The concert kicks off Israel@55, a yearlong series of events intended to show Israel in all its multicolored splendor. A series of tours, lectures and exhibits around the country will focus on the cultural and scientific advances of the young state. “The purpose is to show people that Israel is not about stones and tanks,” said Jeanne Ellinport, a former liaison in the Clinton White House and current executive director of the Israel Forever Foundation, which is sponsoring Israel@55.

The Spirit of Israel Concert is being spun as deliberately nonpartisan. Feldshuh, who will attend dressed as Golda Meir and will perform a scene from her current off-Broadway play, “Golda’s Balcony,” has been outspoken in her criticism of the American invasion of Iraq. Stein, the comedian who will emcee the evening, is a former Nixon aide with decidedly more conservative opinions.
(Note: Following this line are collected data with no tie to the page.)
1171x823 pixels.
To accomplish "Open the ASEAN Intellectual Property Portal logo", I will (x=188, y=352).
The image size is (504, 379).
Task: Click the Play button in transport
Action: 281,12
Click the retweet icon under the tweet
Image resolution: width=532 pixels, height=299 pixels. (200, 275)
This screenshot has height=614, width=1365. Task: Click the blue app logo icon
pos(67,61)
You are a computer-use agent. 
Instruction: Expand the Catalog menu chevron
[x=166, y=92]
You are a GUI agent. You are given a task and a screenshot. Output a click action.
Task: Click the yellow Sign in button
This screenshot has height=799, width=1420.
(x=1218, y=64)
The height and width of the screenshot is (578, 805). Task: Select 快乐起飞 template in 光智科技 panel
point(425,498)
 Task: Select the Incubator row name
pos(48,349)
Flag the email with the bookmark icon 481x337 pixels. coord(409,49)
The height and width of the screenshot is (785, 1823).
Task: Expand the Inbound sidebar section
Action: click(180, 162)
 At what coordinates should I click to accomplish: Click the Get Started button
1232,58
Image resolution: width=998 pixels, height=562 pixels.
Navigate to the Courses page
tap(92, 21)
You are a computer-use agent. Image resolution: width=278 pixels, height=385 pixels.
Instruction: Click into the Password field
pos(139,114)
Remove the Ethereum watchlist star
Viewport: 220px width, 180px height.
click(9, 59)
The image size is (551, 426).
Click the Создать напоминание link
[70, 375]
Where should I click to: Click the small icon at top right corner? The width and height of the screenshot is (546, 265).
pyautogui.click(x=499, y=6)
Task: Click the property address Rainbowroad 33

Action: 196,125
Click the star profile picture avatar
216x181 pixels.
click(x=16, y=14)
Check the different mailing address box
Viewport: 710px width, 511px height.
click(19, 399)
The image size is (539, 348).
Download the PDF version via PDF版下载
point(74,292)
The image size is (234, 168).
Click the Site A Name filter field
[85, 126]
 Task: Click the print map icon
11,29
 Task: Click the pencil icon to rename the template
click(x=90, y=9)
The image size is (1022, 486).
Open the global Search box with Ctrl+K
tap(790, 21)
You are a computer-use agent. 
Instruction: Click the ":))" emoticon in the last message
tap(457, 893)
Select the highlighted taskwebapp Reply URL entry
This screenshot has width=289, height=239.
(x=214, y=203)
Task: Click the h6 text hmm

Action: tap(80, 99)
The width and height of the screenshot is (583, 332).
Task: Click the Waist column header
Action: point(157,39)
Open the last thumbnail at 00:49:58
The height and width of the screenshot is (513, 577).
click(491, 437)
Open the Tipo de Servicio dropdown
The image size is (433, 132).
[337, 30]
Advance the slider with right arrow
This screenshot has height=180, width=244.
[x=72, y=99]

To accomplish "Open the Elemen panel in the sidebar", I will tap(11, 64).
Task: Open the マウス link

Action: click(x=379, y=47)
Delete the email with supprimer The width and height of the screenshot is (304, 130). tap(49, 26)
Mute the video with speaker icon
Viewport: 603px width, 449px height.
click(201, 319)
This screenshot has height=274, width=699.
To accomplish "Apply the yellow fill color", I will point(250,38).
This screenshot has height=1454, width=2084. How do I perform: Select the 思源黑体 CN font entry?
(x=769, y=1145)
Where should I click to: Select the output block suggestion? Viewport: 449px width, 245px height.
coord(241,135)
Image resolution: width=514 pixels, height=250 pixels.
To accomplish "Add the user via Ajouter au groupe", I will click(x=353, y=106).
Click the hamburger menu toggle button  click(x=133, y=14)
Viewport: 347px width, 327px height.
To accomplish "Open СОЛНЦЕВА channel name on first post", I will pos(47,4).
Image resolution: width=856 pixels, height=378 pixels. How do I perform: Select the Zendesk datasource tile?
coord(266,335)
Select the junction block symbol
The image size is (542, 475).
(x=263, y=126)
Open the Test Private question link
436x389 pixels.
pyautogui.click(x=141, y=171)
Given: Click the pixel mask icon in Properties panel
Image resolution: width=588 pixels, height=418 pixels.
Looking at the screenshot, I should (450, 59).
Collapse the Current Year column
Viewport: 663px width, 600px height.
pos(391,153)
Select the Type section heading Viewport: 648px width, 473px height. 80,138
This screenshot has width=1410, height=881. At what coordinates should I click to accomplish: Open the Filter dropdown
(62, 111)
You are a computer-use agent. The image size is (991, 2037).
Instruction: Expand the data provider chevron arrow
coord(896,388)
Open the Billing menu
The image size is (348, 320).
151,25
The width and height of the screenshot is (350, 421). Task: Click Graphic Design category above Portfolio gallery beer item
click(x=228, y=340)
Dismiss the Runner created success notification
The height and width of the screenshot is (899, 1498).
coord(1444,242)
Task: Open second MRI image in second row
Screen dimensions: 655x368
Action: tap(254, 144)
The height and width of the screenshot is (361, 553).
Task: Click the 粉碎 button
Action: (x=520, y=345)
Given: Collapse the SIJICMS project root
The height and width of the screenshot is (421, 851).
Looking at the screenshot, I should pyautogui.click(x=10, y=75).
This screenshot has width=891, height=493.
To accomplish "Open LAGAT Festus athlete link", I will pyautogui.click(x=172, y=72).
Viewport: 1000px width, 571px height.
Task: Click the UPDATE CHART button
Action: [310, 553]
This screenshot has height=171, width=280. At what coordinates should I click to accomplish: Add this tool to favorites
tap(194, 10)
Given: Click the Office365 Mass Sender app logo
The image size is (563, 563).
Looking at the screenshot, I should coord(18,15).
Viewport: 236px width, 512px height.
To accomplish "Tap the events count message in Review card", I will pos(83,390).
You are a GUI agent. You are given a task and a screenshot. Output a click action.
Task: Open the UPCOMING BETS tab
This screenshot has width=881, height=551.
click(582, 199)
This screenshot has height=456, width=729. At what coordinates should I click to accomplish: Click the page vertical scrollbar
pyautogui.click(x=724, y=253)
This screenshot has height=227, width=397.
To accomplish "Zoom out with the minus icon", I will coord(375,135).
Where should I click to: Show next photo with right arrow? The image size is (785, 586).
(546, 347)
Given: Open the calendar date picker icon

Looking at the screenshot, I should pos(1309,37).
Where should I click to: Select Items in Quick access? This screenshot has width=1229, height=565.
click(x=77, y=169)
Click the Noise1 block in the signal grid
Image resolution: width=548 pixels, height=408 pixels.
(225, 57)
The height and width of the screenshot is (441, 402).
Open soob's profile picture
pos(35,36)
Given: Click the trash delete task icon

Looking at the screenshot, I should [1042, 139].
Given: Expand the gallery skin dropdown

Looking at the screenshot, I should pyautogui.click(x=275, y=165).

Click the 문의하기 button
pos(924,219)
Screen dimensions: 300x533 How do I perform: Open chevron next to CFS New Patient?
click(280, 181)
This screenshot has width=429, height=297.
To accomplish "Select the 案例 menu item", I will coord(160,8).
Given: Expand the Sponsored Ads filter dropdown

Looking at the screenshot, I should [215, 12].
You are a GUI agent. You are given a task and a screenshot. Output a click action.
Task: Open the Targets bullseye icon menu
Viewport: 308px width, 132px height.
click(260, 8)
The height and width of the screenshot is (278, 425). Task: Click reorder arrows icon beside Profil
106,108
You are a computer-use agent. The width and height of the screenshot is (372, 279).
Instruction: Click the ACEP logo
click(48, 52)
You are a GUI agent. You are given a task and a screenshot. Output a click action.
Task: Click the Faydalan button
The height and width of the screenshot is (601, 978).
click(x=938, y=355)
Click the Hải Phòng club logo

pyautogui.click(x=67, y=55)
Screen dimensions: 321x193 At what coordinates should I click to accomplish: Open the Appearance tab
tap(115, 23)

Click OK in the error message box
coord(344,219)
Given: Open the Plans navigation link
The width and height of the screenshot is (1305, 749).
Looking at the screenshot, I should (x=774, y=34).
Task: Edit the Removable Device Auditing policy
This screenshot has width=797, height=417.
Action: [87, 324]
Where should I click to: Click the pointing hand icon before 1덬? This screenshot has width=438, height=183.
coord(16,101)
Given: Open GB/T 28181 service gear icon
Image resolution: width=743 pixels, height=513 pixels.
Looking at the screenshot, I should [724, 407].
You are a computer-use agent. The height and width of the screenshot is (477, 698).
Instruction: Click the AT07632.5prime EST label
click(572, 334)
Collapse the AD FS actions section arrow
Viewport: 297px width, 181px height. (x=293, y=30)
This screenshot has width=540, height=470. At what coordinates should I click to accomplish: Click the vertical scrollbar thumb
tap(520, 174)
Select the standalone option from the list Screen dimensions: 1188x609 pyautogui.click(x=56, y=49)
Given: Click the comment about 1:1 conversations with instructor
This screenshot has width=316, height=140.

But political disagreements will be put aside for the event. “America is my country,” Stein told reporters during a conference call, “but I love Israel, and I would do anything to strengthen the bonds.”

Noa has always been up-front about her own political views, which she incorporates into her gentle, folksy music. “I feel sorry for those who have lost their compassion,” reads a line in her song “Hawk and Sparrow,” which she will play on May 19.

Despite her yearning for peace, she said that she doesn’t always agree with the strains of peace activism she has witnessed on her tours of Europe. “Everybody [in Europe] is on a ’60s trip,” said Noa. “It’s become a fashionable thing to be pro-peace without thinking of the true ramifications. The only thing I am is pro-better-future-for-Iraqis-and-Palestinians.”

Noa said that believing in peace doesn’t mean being uncritical. “It’s like being close to someone,” she said of some of her criticisms of Israel. “I want to achieve peace. I want Israel to have peaceful relations with its neighbors. At the same time, I’m very critical of the way things have unfolded. Things could have been different. I continue making statements all the time that we should approach any dialogue more compassionately.” In her own work, she has collaborated with Palestinian and Arab musicians.

Noa told the Forward that participating in the May 19 concert would be an honor — but also something of a duty. “Maybe, as opposed to Jews who live in the United States, [I have an] obligation to support the Jewish state,” she said. “Israel is my own.”